Les coups de pioches répondent au violoncelle de Rostropovitch. Une marée humaine déferle sur la porte de Brandebourg. Ces images de liesse gravées dans les mémoires échafaudent aussitôt un mythe : Berlin est la ville de tous les possibles. Que reste-t-il, vingt ans plus tard, de cette effervescence ? Ville-chantier, en constant renouvellement, elle a sollicité les plus grands architectes. Ville-mosaïque, parsemée de forêts et de friches, elle cherche ses contours.

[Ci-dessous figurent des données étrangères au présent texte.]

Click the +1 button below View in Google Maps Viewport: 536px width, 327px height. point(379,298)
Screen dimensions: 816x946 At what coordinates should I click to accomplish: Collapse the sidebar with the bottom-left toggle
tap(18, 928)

Ville à fleur de présent, elle hésite entre commémorations hésitantes et abrupts refoulements de son histoire. Berlin fuyante et complexe. Ville de l'entre-deux, du provisoire. Seuls les Berlinois pouvaient en parler. Vingt d'entre eux témoignent dans ce livre. Stars de l'electro, du cinéma ou du théâtre y côtoient architectes, militants ou migrants. Ils brossent le portrait de la ville telle qu'elle est, avec ses tensions, ses contradictions.
Berlin invite à ce qu'on se risque aux tentatives, essais, initiatives inventives et idéalistes, communautaires ou solidaires. La normalisation de la ville-vitrine n'est peut-être pas pour demain.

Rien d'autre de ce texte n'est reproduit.